Pour le regard sur le bien, je dirais que ce sont les mots « nature », « planète », « monde » : c'est l'émergence constante et déterminée du souci écologique (oikos, maison commune), de l'amour du monde, seul appui pour la justice et contre l’inégalité et le dépassement de l’égoïsme. Pour le regard sur le mal, je dirais « divertissement », c'est-à-dire le fait de toujours être ailleurs, dans l’image, dans la représentation, dans la fiction, dans l’irréel.
Quelle est la plus belle rencontre de votre vie?
Pour ma vie, c’est ma femme, Michelle, et mes trois enfants. Pour ma formation, mes études, etc., c’est mon professeur de grec, le jésuite Raymond Bourgault. Il est toujours près de moi. C’est lui qui nous a mariés.
De quoi ne parle-t-on pas assez?
De l’importance de la culture, de l’éducation à la culture, pour faire rempart à l’invasion du divertissement.

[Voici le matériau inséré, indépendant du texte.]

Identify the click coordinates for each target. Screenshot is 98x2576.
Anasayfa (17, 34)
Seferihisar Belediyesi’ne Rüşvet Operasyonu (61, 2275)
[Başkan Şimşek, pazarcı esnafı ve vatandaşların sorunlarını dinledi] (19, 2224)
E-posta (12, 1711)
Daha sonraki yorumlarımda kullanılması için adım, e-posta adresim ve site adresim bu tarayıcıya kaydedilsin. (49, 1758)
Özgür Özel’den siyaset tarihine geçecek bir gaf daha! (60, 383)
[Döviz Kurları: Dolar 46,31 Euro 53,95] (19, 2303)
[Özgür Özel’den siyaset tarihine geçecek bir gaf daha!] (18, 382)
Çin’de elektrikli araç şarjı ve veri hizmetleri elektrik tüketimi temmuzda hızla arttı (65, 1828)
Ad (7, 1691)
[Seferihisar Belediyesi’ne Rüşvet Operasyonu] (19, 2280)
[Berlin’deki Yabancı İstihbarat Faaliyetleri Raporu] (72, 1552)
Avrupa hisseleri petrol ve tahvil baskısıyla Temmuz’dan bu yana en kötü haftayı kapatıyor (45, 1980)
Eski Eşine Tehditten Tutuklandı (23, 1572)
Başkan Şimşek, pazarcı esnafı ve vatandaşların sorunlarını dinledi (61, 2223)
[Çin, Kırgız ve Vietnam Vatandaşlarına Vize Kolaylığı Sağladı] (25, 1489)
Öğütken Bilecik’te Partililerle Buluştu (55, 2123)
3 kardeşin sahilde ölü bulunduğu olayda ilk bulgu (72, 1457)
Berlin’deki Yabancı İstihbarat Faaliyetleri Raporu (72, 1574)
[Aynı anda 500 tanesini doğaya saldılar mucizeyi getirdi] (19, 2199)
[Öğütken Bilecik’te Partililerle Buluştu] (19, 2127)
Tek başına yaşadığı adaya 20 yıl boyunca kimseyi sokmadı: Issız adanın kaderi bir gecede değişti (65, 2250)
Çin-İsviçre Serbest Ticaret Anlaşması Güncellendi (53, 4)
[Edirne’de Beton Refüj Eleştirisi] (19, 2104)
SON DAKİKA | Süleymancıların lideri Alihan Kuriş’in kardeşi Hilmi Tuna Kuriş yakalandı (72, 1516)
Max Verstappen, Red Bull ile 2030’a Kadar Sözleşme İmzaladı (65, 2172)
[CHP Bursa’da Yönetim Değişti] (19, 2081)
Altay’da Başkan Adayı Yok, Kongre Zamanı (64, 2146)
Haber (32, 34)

Quel talent auriez-vous aimé avoir?
J’ai écrit un livre entier sur mon identification au pianiste et compositeur Glenn Gould. Je ne dis pas que j’aurais aimé être lui – je le suis déjà assez –, mais j’aurais aimé avoir son talent, comme prendre n’importe quelle partition de Bach et foncer.
Qu’est-ce qui vous permet d’avoir confiance en l’avenir?
Cette confiance est difficile, mais mes enfants et petits-enfants ouvrent le chemin. La jeunesse invente chaque jour des solutions politiques et techniques. Regardez Gabriel Nadeau-Dubois! Cessons de poser la question, il y en a qui se retroussent les manches.
Quels pays ou régions du monde vous inquiètent?
Le cœur névralgique du monde : Israël et la Palestine. Tout le reste en dépend.
Quels pays ou régions du monde vous inspirent?
La Grèce, pour sa résistance, son peuple et son lyrisme éternel. Mais peut-elle encore jouer son rôle, promouvoir la raison, alors qu’elle est par terre?
De quoi le monde a-t-il besoin en ce moment?
De dialogue en vue de la paix. De relire Nicolas de Cues.
Comment souhaiteriez-vous que l'on se souvienne de vous?
Comme je me souviens de mon père : d’un homme simple et généreux, avec le mot un peu désuet, dévoué.